Phuket's Vegetarian Festival - The Food Street

During the Vegetarian Festival, all the "believers" have to stick to a very rigid vegetarian diet. It is not just any old vegetarian diet but a special one; all the food must be prepared with special utensils that have not been used for other purposes.

Many restaurants and roadside stalls sell the special food during the 9 days of the festival. They advertise the purity of their food with a yellow sign outside the shop or stall. There is one street in Phuket that has become the centre of the eating industry. It is close to one of main temples and the municipal market.


We went into one restaurant offering the "proper" vegetarian food for lunch. There was a choice of probably at least a hundred different types of food, but nobody spoke enough English to tell us what was what.

We played lucky dip. Just about everything we chose was super hot, but Francesca got the gold star for the hottest dish. Being an avid vegetarian herself, she was looking forward to the food. She took a rather injudiciously large mouthful. It nearly took her head off and for a moment, sitting opposite her, I thought I was going to be wearing her lunch!

There was not much of it we could eat, so we retreated back to the street in search of less spicy fare.

Vendors were out in force on the street, selling all sorts of stuff. This guy was selling small drums that you rotate to make a noise. Despite their small size, they are quite loud.
Many of the food sellers were dressed in interesting costumes. I liked this noodle-seller with his fancy helmet.
The Jui Tui temple is at one end of the street. Although it was not their turn for a parade, the temple was very busy.
I felt a bit intrusive wandering around the temple with so many people busy praying, but they did not seem to mind. In fact one lady saw me and beckoned me into a small side temple and told me to take some pictures there.
Each temple raises a big pole at the start of the festival. This is supposed to provide a handy short cut for the Gods to come down from heaven, or whatever the Chinese equivalent may be. The pole stays hoisted until the end of the festival when it is lowered with great ceremony.
There was a special station set up with candles for lighting joss sticks. People did not just light one or two, but usually did a handful at a time.
Once they had lit their joss sticks, the people lined up to place them in a sand-filled urn in front of a large statue.
The small side temple that I was ushered into was full with the usual offerings of food and drink, as well as a selection of statues and ornaments.
Back on the street there was an amazing selection of food. We finally found some sweet things that were made of peanuts which we could eat without having a hot flush.
Food came in all shapes and types. This lady was steaming things that looked like big dumplings. Of course we had no idea if they were sweet or savory, mild or likely to give you cardiac arrest. After our lunch experience none of us was feeling very adventurous in the culinary department.
There were plenty of roving food sellers too. This lady had a selection of nuts for sale from baskets that hung from a pole over her shoulder.
All the food stands have the yellow notice with red writing announcing that their food is the "genuine" vegetarian food.
Food of every description, but we were shy to try too much after the super-hot lunch.

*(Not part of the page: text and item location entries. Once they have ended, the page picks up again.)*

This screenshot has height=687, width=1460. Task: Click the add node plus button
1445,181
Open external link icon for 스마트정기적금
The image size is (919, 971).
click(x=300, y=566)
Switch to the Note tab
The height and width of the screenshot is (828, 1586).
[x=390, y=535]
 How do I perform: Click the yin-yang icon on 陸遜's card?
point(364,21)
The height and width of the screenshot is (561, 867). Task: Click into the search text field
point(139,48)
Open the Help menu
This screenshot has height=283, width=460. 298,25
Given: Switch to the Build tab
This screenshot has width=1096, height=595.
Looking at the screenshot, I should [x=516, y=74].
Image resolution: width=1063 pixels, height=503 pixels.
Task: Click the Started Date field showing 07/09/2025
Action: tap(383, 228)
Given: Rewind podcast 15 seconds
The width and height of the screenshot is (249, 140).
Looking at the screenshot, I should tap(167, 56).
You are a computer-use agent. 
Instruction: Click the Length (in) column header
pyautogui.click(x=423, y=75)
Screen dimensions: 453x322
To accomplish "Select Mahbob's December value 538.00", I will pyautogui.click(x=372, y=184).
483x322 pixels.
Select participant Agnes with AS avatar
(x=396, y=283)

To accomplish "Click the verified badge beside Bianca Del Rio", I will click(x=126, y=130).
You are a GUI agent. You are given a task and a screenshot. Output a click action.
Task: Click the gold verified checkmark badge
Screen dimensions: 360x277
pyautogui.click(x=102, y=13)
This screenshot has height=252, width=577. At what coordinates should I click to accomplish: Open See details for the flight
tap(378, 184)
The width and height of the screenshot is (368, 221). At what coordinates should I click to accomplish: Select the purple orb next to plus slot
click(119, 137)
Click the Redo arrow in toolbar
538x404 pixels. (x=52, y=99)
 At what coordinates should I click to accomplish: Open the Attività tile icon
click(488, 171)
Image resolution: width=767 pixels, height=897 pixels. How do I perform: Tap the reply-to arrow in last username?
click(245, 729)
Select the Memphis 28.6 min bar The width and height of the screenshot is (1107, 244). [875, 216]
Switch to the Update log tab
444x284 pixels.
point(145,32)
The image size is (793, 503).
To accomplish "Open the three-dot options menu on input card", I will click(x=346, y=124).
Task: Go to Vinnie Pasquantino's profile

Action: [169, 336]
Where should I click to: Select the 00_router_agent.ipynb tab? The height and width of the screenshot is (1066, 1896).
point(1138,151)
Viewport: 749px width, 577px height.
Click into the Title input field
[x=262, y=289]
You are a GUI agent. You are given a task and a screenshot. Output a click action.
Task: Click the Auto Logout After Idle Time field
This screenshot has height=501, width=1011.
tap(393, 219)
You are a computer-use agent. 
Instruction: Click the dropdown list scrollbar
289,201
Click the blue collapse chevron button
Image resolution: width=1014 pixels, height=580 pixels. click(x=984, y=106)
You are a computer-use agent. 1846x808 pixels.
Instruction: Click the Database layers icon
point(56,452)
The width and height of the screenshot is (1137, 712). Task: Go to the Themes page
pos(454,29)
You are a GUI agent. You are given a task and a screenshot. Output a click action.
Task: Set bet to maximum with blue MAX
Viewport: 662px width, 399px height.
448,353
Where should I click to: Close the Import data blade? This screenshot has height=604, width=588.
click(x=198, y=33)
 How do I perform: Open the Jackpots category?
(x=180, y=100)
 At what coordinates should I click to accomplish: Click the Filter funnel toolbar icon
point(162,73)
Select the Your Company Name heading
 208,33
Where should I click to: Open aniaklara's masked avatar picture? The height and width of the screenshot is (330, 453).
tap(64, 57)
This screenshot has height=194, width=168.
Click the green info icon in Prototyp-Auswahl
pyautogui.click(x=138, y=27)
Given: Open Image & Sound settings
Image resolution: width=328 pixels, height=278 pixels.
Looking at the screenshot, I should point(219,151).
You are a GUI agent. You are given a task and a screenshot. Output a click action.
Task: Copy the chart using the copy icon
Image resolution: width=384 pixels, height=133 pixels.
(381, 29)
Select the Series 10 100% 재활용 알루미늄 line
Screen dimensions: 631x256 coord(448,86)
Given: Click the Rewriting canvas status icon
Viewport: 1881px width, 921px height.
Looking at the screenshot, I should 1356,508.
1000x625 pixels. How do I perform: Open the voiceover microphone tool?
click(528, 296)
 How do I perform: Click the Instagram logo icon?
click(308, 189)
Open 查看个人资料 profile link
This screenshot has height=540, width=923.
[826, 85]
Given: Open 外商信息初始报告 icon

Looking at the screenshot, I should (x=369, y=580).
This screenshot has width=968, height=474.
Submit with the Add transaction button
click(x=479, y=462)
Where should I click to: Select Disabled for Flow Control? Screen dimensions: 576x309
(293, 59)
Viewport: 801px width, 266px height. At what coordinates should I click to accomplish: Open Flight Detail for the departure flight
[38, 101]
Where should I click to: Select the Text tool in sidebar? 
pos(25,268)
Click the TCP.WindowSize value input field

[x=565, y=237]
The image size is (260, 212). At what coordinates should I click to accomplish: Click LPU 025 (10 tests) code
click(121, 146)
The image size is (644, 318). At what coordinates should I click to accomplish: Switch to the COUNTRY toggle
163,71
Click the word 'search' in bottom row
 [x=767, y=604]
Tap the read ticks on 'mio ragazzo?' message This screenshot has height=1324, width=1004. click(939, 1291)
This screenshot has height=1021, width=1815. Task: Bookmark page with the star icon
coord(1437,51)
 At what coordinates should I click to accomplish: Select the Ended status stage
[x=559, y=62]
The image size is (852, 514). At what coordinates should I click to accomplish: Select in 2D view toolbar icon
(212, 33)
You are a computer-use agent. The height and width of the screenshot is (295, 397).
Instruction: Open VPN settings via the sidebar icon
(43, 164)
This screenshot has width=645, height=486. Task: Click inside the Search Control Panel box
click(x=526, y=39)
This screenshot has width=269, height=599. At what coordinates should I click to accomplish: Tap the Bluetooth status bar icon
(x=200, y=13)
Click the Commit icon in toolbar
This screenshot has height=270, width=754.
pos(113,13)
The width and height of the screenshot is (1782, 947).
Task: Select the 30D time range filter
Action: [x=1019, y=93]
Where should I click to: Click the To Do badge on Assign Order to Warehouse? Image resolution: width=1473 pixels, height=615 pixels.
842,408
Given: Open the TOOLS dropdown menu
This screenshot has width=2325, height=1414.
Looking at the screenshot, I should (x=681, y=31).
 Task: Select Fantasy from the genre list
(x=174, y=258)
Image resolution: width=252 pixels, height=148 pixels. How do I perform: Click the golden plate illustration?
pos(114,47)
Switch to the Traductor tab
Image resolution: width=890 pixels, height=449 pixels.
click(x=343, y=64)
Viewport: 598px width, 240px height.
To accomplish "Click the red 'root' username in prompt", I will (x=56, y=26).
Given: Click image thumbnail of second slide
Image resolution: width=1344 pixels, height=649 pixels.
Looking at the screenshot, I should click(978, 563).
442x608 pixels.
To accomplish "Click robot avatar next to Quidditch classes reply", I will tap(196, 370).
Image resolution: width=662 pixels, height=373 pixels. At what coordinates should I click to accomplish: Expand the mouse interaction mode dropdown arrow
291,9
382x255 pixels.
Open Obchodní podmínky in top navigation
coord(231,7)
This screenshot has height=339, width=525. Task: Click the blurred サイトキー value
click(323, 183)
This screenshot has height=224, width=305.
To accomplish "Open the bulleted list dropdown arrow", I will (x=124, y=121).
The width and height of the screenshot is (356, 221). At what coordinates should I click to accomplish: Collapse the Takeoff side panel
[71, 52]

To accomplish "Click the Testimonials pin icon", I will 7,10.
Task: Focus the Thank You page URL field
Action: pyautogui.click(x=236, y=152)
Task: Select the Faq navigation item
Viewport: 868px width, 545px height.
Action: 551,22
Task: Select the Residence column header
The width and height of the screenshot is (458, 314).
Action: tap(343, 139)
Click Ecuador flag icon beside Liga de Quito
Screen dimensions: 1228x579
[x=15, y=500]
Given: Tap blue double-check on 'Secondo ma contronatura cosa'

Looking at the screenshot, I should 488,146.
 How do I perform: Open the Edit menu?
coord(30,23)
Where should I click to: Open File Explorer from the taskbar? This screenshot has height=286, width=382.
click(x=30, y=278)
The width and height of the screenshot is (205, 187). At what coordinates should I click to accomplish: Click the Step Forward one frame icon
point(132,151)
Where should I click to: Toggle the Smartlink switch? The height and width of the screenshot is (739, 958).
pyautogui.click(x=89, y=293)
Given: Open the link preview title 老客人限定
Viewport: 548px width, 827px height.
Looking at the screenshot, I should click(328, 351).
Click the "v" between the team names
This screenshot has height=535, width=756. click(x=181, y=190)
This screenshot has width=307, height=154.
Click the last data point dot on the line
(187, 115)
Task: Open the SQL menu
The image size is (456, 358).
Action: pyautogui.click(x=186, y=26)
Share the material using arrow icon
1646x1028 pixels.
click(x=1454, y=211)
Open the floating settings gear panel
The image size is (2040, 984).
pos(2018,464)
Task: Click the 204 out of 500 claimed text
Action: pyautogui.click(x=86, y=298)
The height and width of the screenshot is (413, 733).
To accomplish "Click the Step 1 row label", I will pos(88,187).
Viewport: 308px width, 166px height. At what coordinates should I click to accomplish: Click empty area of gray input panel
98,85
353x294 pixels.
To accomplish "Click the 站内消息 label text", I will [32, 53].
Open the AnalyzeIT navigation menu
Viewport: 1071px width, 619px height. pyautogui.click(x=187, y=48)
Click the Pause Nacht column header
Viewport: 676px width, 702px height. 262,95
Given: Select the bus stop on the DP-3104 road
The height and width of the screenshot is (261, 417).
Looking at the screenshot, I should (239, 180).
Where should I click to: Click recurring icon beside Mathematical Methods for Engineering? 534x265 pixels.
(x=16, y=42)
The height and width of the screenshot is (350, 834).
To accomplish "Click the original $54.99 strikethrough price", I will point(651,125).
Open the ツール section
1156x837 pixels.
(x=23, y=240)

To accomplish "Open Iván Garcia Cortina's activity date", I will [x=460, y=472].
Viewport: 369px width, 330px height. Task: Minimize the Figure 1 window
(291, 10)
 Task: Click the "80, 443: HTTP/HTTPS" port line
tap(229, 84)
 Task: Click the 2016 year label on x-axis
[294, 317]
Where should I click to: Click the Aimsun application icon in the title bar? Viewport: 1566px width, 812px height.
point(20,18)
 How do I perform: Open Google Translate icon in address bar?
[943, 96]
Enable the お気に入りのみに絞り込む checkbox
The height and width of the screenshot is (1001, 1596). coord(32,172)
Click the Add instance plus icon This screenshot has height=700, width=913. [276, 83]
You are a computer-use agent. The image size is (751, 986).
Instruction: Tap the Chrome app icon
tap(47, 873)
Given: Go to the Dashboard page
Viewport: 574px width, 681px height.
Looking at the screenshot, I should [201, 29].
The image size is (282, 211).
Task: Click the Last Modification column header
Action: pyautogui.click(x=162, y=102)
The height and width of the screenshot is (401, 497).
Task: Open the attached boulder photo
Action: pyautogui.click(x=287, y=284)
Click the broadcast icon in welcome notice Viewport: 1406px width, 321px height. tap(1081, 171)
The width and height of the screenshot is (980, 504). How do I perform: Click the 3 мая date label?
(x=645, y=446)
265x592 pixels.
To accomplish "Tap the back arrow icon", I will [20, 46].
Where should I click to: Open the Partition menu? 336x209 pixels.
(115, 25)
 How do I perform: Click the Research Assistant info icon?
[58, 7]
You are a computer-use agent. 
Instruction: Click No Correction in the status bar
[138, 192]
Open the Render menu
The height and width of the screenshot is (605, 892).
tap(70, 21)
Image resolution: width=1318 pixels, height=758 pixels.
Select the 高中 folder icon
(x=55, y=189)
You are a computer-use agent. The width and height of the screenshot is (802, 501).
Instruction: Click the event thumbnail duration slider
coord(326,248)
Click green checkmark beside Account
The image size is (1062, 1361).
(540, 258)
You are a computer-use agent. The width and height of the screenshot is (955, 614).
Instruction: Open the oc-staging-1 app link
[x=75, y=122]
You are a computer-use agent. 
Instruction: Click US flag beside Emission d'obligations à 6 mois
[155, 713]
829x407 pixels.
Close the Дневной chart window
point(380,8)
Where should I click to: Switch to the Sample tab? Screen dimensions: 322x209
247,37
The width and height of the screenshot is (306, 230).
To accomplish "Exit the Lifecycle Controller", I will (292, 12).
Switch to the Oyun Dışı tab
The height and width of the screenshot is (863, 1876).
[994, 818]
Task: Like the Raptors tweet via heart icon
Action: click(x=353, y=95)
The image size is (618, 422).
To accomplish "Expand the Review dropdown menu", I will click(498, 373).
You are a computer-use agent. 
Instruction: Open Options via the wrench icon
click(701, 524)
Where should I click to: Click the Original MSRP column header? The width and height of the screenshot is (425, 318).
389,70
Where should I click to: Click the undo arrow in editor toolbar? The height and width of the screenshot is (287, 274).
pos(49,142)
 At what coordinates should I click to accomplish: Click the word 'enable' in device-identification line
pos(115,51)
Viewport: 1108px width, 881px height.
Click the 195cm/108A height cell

Even the mobile food sellers had their yellow signs saying their food was "official".

Notice the sign for the "Cocal" bus - presumably they mean local bus.......

When it was time to go home, we decided to try and find a Tuc-tuc to take us instead of a real taxi. These little converted trucks normally do not venture outside of town, and indeed the first couple of drivers we asked were not interested. Eventually we found a driver who was a bit adventurous and agreed to take us back to the marina, despite not knowing exactly where it is located.